Calculates the score that is consistent for the alpha-quantile functional, based on nondecreasing function g. See Gneiting (2011), or Equation (8) from Taggart (2022).

\[\begin{split}S(x, y) = \begin{cases} (1 - \alpha)(g(x) - g(y)), & y < x \\ \alpha(g(y) - g(x)), & x \leq y \end{cases}\end{split}\]

where

\(x\) is the forecast
\(y\) is the observation
\(\alpha\) is the quantile level
\(g\) is a nondecreasing function of a single variable
\(S(x,y)\) is the score.

The score is negatively oriented with \(0 \leq S(x,y) < \infty\).

Parameters:

fcst (DataArray) – array of forecast values.
obs (DataArray) – array of corresponding observation values.
alpha (float) – quantile level. Must be strictly between 0 and 1.
g (Callable[[DataArray], DataArray]) – nondecreasing function on the real numbers, accepting a single array like argument.
reduce_dims (Iterable[Hashable] | None) – Optionally specify which dimensions to reduce when calculating the consistent quantile score. All other dimensions will be preserved. As a special case, ‘all’ will allow all dimensions to be reduced. Only one of reduce_dims and preserve_dims can be supplied. The default behaviour if neither are supplied is to reduce all dims.
preserve_dims (Iterable[Hashable] | None) – Optionally specify which dimensions to preserve when calculating the consistent quantile score. All other dimensions will be reduced. As a special case, ‘all’ will allow all dimensions to be preserved. In this case, the result will be in the same shape/dimensionality as the forecast, and the errors will be the consistent quantile score at each point (i.e. single-value comparison against observed), and the forecast and observed dimensions must match precisely. Only one of reduce_dims and preserve_dims can be supplied. The default behaviour if neither are supplied is to reduce all dims.
weights (DataArray | None) – An array of weights to apply to the score (e.g., weighting a grid by latitude). If None, no weights are applied. If provided, the weights must be broadcastable to the data dimensions and must not contain negative or NaN values. If appropriate, users can choose to replace NaN values in weights by calling weights.fillna(0). The weighting approach follows xarray.computation.weighted.DataArrayWeighted. See the scores weighting tutorial for more information on how to use weights.

Returns:

array of (mean) scores that are consistent for alpha-quantile functional, with the dimensions specified by dims. If dims is None, the returned DataArray will have only one entry, the overall mean score.

Raises:

ValueError – if alpha is not strictly between 0 and 1.

Return type:

DataArray

References

Gneiting, T. (2011). Making and Evaluating Point Forecasts. Journal of the American Statistical Association, 106(494), 746–762. https://doi.org/10.1198/jasa.2011.r10138
Taggart, R. (2022). Evaluation of point forecasts for extreme events using consistent scoring functions. Quarterly Journal of the Royal Meteorological Society, 148(742), 306–320. https://doi.org/10.1002/qj.4206

scores.continuous.consistent_huber_score(fcst, obs, huber_param, phi, phi_prime, *, reduce_dims=None, preserve_dims=None, weights=None)#

Calculates the score that is consistent for the Huber mean functional with tuning parameter tuning_param, based on convex function phi. See Taggart (2022a), or Equation (11) from Taggart (2022b). See Taggart (2022b), end of Section 3.4, for the standard formula.

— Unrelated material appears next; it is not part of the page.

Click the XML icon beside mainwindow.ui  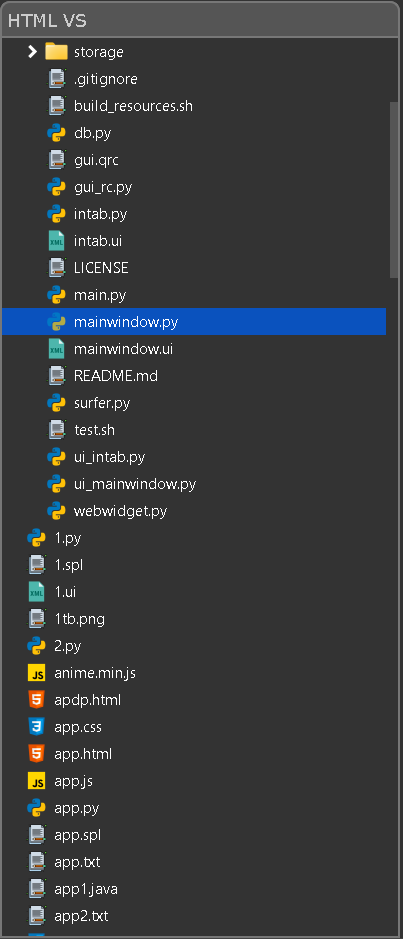tap(56, 349)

\[S(x,y) = \frac{1}{2}(\phi(y)-\phi(\kappa_v (x-y) + y) + \kappa_v (x-y)\phi'(x))\]

where

\(\kappa_v(x) = \mathrm{max}(-v, \mathrm{min}(x, v))\) is the “capping function”
\(v\) is the Huber parameter
\(x\) is the forecast
\(y\) is the observation
\(\phi\) is a convex function of a single variable
\(\phi'\) is the subderivative of \(\phi\)
\(S(x,y)\) is the score.

The score is negatively oriented with \(0 \leq S(x,y) < \infty\).

Parameters:

fcst (DataArray) – array of forecast values.
obs (DataArray) – array of corresponding observation values.
huber_param (float) – Huber mean tuning parameter. This corresponds to the transition point between linear and quadratic loss for Huber loss. Must be positive.
phi (Callable[[DataArray], DataArray]) – a convex function on the real numbers, accepting a single array like argument.
phi_prime (Callable[[DataArray], DataArray]) – a subderivative of phi, accepting a single array like argument.
reduce_dims (Iterable[Hashable] | None) – Optionally specify which dimensions to reduce when calculating the consistent Huber score. All other dimensions will be preserved. As a special case, ‘all’ will allow all dimensions to be reduced. Only one of reduce_dims and preserve_dims can be supplied. The default behaviour if neither are supplied is to reduce all dims.
preserve_dims (Iterable[Hashable] | None) – Optionally specify which dimensions to preserve when calculating the consistent Huber score. All other dimensions will be reduced. As a special case, ‘all’ will allow all dimensions to be preserved. In this case, the result will be in the same shape/dimensionality as the forecast, and the errors will be the consistent Huber score at each point (i.e. single-value comparison against observed), and the forecast and observed dimensions must match precisely. Only one of reduce_dims and preserve_dims can be supplied. The default behaviour if neither are supplied is to reduce all dims.
weights (DataArray | None) – An array of weights to apply to the score (e.g., weighting a grid by latitude). If None, no weights are applied. If provided, the weights must be broadcastable to the data dimensions and must not contain negative or NaN values. If appropriate, users can choose to replace NaN values in weights by calling weights.fillna(0). The weighting approach follows xarray.computation.weighted.DataArrayWeighted. See the scores weighting tutorial for more information on how to use weights.

Returns:

array of (mean) scores that is consistent for Huber mean functional, with the dimensions specified by dims. If dims is None, the returned DataArray will have only one entry, the overall mean score.

Raises:

ValueError – if huber_param <= 0.

Return type:

DataArray

References

Taggart, R. J. (2022a). Point forecasting and forecast evaluation with generalized Huber loss. Electronic Journal of Statistics, 16(1), 201-231. https://doi.org/10.1214/21-ejs1957
Taggart, R. (2022b). Evaluation of point forecasts for extreme events using consistent scoring functions. Quarterly Journal of the Royal Meteorological Society, 148(742), 306–320. https://doi.org/10.1002/qj.4206

scores.continuous.tw_quantile_score(fcst, obs, alpha, interval_where_one, *, interval_where_positive=None, reduce_dims=None, preserve_dims=None, weights=None)#

Returns the threshold weighted quantile score.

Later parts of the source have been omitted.